If there is one manufacturer you can link with the continued success of the slider phone, it is Samsung. Its all-black D500 and D600 models, in particular, have popularised the design over the last year or two. Faced with new competition from the likes of LG and others, it is only natural therefore that Samsung should fight back.
The E900 is a thinly disguised effort at Samsung trying to take the wind from the LG Chocolate's sales. What the company has done is take the basic design concept and improve it in any way it can - a triple-chocolate special, that sells for much the same price as the LG original.
It has the same sort of touch-sensitive buttons arranged discreetly on the front panel - but the provision of a real joypad in the centre of these means that there is less chance of hitting the wrong key. And another neat touch is that when you turn on the MP3 player, two further hotspot buttons alight to control the music.
The whole finger-reactive interface still takes some getting used to (and many may not feel comfortable with it), but the approach is better thought out here - even though there is the same perennial problem with fingerprints.
Making the most of the space available, a sumptuous quarter-VGA screen is provided - and this works particularly well with the two megapixel camera. Pictures are very good, and marginally better than those taken with the LG that we're testing in this roundup.

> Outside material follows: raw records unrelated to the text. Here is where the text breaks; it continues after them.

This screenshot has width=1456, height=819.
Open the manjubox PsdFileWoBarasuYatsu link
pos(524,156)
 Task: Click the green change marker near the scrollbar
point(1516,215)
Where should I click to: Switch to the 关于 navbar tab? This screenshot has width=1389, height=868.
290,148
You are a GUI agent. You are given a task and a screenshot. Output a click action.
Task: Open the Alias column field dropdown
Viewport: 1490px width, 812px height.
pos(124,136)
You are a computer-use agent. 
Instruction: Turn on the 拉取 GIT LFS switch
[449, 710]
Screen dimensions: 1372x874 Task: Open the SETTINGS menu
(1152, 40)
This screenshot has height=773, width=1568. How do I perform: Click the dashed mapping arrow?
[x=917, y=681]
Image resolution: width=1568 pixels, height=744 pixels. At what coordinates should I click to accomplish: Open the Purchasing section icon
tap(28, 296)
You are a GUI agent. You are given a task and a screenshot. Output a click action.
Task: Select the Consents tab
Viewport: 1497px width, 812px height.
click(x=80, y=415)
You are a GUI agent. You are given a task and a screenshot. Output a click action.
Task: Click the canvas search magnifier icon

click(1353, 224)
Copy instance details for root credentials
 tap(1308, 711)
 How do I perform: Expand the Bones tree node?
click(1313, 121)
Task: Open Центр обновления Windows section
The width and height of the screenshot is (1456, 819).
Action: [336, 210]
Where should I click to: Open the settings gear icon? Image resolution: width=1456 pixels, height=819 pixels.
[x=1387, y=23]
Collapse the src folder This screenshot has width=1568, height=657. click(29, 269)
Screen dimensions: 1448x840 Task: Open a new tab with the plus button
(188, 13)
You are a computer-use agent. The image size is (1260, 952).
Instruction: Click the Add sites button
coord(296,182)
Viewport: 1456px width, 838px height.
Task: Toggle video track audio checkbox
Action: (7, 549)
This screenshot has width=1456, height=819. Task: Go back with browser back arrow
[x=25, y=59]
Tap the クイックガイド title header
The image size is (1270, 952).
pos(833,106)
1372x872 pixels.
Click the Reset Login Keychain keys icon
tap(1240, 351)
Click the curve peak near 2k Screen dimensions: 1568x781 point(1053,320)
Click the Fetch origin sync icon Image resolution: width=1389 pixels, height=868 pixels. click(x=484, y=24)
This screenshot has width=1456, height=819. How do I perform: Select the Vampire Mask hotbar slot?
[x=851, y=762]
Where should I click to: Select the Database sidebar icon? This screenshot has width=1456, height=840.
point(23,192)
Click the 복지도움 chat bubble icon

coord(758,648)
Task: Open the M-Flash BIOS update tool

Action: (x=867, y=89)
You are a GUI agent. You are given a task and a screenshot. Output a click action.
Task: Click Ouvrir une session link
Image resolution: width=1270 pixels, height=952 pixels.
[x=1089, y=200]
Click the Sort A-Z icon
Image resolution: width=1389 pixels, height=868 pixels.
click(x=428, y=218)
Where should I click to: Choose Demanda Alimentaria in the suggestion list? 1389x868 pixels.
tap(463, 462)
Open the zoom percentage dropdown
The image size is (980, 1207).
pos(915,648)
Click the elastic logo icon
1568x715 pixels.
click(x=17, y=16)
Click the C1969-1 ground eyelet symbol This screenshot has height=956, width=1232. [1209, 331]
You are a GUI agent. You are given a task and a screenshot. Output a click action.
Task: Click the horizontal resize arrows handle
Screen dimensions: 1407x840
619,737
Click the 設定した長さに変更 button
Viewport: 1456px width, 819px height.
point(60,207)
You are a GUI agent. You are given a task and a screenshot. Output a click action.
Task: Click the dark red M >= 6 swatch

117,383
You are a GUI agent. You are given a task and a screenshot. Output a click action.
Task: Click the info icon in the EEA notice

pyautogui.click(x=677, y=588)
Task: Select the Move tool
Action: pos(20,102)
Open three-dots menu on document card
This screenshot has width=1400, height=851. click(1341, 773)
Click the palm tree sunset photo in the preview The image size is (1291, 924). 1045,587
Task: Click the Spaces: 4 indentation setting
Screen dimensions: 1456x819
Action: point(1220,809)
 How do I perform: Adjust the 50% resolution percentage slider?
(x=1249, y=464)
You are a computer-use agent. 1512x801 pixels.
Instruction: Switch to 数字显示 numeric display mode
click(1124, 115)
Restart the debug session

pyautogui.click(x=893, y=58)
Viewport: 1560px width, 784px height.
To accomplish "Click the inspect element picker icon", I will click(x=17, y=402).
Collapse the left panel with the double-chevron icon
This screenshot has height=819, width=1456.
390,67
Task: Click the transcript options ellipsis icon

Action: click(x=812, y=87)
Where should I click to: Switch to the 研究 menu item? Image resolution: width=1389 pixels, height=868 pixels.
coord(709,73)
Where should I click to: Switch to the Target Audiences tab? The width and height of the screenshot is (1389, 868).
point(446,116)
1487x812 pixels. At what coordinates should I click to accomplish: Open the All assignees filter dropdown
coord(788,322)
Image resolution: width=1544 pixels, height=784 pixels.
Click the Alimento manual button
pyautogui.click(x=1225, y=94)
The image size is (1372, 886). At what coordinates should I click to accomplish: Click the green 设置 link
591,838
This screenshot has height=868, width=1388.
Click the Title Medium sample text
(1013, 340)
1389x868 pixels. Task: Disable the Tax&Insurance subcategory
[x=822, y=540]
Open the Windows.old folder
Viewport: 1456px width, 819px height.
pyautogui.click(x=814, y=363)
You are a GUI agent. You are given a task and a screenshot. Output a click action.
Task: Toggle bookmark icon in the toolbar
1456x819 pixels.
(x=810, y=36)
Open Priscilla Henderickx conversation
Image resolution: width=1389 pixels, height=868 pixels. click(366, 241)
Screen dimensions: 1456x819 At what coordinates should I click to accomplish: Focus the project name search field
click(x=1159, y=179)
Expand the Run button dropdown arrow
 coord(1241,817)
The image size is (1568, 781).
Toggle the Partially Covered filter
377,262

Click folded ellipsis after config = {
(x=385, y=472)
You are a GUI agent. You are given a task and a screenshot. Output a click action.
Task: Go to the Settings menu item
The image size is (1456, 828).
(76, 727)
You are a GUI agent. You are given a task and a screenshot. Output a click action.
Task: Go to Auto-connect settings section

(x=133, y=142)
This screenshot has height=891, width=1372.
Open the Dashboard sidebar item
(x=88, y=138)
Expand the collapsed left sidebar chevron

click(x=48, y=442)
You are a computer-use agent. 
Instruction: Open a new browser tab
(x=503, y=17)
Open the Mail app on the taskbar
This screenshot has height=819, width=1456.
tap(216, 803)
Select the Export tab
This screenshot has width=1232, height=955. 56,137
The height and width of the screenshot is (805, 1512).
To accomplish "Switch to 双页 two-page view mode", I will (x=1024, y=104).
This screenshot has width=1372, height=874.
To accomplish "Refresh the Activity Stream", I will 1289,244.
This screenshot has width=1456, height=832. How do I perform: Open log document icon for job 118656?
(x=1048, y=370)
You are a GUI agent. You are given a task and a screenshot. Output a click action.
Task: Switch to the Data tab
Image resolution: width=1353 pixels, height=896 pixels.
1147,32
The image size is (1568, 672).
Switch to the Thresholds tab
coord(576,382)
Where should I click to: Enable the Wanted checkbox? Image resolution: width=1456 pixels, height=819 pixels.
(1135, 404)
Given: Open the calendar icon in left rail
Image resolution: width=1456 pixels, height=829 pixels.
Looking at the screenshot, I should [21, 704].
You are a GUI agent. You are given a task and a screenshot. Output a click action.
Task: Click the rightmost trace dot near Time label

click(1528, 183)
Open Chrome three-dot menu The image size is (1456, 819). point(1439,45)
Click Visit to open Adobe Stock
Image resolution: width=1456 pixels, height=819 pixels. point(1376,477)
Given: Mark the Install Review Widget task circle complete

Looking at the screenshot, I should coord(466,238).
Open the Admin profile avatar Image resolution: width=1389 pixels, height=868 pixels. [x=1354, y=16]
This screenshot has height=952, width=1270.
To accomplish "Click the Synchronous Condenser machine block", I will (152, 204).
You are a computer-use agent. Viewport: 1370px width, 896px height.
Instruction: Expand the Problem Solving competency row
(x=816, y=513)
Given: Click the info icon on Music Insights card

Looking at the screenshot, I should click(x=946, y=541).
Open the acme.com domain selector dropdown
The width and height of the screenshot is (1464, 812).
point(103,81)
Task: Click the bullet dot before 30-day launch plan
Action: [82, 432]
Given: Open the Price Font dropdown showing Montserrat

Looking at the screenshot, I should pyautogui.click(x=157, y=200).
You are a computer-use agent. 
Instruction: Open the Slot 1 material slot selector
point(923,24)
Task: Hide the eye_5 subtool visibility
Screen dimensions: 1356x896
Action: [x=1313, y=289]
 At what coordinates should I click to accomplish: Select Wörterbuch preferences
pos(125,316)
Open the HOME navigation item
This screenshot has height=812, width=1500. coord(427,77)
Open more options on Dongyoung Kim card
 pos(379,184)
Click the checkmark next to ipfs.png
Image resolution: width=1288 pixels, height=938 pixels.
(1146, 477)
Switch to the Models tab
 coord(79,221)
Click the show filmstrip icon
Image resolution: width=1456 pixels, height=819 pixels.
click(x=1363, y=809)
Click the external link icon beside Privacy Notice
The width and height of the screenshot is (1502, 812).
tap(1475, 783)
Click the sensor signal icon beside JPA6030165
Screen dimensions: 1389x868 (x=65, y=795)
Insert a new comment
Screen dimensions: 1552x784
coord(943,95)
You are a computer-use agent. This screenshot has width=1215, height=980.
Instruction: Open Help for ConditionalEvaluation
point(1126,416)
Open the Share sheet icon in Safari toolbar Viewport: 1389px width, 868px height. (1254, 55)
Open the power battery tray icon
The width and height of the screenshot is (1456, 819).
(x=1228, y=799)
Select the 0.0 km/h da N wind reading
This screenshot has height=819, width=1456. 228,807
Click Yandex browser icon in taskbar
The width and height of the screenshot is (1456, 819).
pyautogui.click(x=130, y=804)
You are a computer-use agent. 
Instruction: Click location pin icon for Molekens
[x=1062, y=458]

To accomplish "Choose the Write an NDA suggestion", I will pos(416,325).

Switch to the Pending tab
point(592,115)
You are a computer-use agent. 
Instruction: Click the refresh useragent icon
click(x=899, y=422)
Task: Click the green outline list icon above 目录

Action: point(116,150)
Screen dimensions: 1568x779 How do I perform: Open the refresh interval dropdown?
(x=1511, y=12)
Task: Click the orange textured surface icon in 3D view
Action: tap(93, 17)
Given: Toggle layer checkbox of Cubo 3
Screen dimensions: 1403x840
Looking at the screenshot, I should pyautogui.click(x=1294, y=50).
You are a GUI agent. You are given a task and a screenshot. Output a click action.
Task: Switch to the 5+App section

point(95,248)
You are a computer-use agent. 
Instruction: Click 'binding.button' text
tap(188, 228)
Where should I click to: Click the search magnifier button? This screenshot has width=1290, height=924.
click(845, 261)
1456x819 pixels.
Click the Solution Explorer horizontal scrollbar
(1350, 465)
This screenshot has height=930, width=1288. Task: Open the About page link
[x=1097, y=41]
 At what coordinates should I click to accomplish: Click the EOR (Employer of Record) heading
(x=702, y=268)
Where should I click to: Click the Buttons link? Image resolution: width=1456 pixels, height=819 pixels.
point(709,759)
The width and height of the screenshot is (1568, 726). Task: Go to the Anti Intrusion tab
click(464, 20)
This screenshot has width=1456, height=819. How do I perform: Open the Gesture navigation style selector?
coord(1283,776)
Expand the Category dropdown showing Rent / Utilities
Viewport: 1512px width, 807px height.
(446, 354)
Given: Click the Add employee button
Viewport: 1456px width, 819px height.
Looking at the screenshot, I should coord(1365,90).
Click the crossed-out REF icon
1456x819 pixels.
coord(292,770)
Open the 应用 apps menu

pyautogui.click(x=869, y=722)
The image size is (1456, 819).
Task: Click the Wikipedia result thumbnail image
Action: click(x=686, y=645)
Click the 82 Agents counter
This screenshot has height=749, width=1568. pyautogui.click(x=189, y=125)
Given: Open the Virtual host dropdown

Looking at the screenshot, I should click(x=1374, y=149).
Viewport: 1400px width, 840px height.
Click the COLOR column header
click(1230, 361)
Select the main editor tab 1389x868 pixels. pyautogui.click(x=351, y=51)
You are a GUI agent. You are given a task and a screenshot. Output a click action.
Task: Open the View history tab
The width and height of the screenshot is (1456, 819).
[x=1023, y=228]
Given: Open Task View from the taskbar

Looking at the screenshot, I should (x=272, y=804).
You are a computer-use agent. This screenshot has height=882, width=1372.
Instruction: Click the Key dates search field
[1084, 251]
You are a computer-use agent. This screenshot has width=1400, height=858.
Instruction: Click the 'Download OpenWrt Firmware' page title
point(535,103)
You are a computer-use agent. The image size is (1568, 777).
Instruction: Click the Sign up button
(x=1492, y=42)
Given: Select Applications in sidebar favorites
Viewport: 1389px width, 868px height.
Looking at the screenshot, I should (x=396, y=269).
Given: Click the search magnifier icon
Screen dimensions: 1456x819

Further improvements are found with the MP3 player. Not only do you get a generous 80MB of onboard memory - but you can store further tracks (and other data as well) on an optional mini memory card. Performance from the speakerphone, however, is noticably quiet - forcing you to use the headset that's supplied with the phone.
As well as the more usual features, Samsung also adds a couple of its own. The Document Viewer is particularly useful for those who use their mobile to receive email - as it allows you to read any Word or Excel attachments that you might receive.
Of equal use to the business and family user is the ability to link the handset up to a normal TV, using a plug-in lead - allowing you to turn the phone into a portable presentation device, or simply provide a convenient way of showing off your pictures and mini-movies.